普段着(一張羅)に拘る必要もないか・・・・・・。と、思ってな。現に今は浴衣なるこの上なく快適な生地の服を着衣しておる。明日から妾はこの浴衣なる物を常用するか」


「若々女将の話だと温泉宿の浴衣は温泉宿専用で、外出着としては不向きらしいですよ」


「そうなのか?」


「みたいですよ。神界の服で、『シック浴衣』『ネオ浴衣』『呉服(くれはとり)』っていう御着物(おきもの)とかいう衣類に似せた物らしいです」


「なるほどのぉ~。これは神達の服であったのか・・・悩むのぉ~・・・そうは思わぬか」


 本気で悩みだしたみたいだ。どうしよう・・・。


「もう1人のトゥーシェの所に一緒に行きませんか?」


「・・・そうじゃのぉ~・・・」



「あのぉ~俺、行きますね」


「・・・おぉ~そうか。・・・あぁ~・・・あ?・・・おっ!そうであったわ。妾の思っておった事であった。旦那様よ。妾に新たな名を付けてくれぬか」


「名って名前の事ですよね?・・・トゥーシェって名前があるじゃないですか」


「幼き頃の妾もその名故に呼ぶ時に不便だと旦那様も言ったではないか。名を改める事で幾つか解決するのではないかと妾は考えた。分かるか?」


「解決ですか・・・」


「そうじゃ。タブレットの共有財産を見てくれるか」


「えぇ」


 神授スキル【タブレット】の画面を女王様な方のトゥーシェと俺の前に表示した。


「トゥーシェが並んでますね」


「そして、両方とも妾の財産であり幼い頃の妾の財産でもあるようでのぉ~。困っておる。分かるか」


「もう1人の方のトゥーシェと俺って共有してる財産は無いはずですが・・・」


「幼き頃の妾と旦那様には共有財産は無いかもしれぬが、幼き頃の妾と妾は強制的に財産を共有化されておる故、先日も妾の大切な物が紛失した。犯人は幼き頃の妾しかおらぬ・・・分かるか」


 だろうな。・・・・・・不便な訳だし、


「それじゃぁ~改名しましょう」


「嬉しいぞ。新しい名は誰にも被らぬ様に付けて貰えるか?」


 当然だ。被ったら新しく付ける意味が全く無い。


「いきなりは無理なんで、考える時間をください」


「それもそうか。・・・では、幼き頃の妾の部屋へ行くとするか」


「ですね」



「ギャッハッハッハッハッハッハァーのハァーなのじゃぁ~」


 騒がしい方のトゥーシェは、心の底から暴れている。唯只管に暴れている。


 掴んでは引き千切り、掴んでは毟り取り、腕を突き刺し引き千切り、たまに新鮮な魂を呑み込む。


 やりたい放題に暴れている。


 騒がしい方のトゥーシェと女王様な方のトゥーシェと俺は、特別に許可を貰い。温泉宿がある中央広場の西に建つ【力の英雄の試練の館】の力の英雄の試練を受けている。

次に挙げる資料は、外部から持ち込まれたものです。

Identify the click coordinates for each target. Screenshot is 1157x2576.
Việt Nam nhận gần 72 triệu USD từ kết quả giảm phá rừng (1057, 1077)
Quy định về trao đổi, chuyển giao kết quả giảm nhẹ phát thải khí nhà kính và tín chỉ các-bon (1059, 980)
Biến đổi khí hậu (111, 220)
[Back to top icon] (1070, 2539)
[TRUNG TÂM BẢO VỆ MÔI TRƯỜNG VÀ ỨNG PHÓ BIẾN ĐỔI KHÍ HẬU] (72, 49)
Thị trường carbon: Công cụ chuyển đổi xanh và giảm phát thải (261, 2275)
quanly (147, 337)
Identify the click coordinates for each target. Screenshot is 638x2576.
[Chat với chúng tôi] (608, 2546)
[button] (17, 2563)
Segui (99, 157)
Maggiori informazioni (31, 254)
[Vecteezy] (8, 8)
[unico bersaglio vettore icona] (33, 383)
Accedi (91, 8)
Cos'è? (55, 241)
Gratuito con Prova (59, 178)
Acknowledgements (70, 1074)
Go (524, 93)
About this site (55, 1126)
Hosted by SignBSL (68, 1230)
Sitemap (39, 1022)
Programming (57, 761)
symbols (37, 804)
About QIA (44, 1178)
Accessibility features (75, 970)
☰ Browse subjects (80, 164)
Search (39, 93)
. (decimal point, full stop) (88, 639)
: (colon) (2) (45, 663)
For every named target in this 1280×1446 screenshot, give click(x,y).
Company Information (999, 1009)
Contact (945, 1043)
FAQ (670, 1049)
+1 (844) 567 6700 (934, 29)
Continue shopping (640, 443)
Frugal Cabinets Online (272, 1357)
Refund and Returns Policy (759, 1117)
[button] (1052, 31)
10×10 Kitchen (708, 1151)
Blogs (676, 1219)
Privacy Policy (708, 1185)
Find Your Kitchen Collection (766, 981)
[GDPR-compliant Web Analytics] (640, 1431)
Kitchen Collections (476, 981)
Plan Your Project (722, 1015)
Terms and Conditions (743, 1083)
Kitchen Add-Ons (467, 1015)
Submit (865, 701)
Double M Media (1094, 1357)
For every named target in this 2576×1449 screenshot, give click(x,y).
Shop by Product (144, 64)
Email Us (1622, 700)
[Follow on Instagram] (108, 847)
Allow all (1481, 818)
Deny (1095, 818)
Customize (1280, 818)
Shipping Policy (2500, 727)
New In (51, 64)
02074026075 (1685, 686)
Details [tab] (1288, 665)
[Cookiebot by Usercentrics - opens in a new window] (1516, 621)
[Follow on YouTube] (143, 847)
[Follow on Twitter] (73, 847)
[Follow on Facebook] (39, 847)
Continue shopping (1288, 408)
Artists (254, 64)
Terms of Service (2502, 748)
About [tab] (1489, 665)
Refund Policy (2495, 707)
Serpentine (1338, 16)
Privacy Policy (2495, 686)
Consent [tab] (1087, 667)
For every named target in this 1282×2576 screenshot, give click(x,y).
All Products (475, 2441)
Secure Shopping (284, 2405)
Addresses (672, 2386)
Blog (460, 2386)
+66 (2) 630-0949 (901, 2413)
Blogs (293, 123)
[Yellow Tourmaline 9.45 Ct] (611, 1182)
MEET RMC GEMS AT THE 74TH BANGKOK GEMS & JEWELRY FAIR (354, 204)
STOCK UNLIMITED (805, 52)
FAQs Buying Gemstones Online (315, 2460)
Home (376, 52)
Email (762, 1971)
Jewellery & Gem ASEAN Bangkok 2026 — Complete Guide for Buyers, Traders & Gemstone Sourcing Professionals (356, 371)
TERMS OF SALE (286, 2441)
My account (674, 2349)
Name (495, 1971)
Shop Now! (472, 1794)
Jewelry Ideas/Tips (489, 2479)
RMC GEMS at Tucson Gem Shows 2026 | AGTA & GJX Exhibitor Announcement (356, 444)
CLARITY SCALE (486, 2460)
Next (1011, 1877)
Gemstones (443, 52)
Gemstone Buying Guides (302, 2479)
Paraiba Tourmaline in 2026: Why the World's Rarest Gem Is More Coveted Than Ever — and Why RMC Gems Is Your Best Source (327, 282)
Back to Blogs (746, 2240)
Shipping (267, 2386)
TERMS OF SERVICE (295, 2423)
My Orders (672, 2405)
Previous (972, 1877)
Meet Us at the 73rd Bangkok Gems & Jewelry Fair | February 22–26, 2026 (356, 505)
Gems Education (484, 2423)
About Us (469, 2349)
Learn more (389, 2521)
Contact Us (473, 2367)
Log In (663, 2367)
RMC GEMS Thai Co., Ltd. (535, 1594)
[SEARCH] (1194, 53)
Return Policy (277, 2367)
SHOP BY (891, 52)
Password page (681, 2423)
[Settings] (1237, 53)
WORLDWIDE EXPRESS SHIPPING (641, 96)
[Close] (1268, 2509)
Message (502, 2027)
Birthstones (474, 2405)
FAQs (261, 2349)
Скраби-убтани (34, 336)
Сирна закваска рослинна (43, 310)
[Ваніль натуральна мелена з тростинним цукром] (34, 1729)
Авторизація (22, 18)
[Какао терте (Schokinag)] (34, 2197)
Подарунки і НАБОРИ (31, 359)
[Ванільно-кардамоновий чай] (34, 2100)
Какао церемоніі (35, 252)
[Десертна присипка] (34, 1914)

 試練を受けているのは、騒がしい方のトゥーシェだけで、女王様な方のトゥーシェと俺は試練の間の手前にある控室のソファーに腰掛け、試練の間の中の様子をタブレットの画面に良く似たモニターという壁に備え付けられた神界の魔導具で優雅に見ていた。


 優雅。・・・それはモニターという魔導具の画面の正面に設置された13人掛けのソファーの前に設置された長い長いミィーティングテーブルの上に置かれたフランボワーズ、ミュール、フレーズ、ミルティユ、グロゼイユのタルト。つまり菓子(・・)神珈琲(かみカフェ)を楽しみながら、力の試練の間の中の様子を見守る時間。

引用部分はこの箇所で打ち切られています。